## WHAT THIS TASK INVOLVES
Report, from the records below, every line where the word "Select" appears.

────────────────

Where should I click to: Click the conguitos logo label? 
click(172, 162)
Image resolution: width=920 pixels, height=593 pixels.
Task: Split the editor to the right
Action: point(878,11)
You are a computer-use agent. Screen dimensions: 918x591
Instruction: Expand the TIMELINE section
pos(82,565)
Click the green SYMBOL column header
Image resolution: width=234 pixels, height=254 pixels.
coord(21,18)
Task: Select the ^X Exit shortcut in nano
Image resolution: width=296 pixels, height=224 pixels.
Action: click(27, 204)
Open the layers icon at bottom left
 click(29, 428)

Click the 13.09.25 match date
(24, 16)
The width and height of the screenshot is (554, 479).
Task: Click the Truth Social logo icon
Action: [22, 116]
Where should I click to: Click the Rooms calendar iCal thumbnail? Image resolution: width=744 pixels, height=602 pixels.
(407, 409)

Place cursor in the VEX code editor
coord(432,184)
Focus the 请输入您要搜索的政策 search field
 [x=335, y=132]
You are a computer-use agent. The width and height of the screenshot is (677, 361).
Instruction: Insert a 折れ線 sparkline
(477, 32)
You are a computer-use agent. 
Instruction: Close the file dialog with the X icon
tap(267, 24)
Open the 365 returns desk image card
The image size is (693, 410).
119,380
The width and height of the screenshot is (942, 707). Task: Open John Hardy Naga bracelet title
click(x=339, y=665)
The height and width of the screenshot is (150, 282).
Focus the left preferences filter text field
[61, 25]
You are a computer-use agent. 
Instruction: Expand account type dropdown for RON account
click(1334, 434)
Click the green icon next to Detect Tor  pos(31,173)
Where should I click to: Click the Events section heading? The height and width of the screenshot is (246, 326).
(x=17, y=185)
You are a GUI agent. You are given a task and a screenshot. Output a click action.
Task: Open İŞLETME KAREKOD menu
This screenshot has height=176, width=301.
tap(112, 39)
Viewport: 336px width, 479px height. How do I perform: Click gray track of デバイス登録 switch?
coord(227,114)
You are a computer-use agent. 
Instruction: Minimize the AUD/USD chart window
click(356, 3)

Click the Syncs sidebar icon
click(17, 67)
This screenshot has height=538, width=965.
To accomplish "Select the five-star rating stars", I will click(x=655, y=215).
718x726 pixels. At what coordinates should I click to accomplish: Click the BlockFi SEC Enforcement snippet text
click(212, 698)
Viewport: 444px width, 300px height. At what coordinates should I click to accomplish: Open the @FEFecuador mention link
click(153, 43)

────────────────

## OUTPUT OF THE TASK
Task: Select the ^X Exit shortcut in nano
To accomplish "Select the five-star rating stars", I will click(x=655, y=215).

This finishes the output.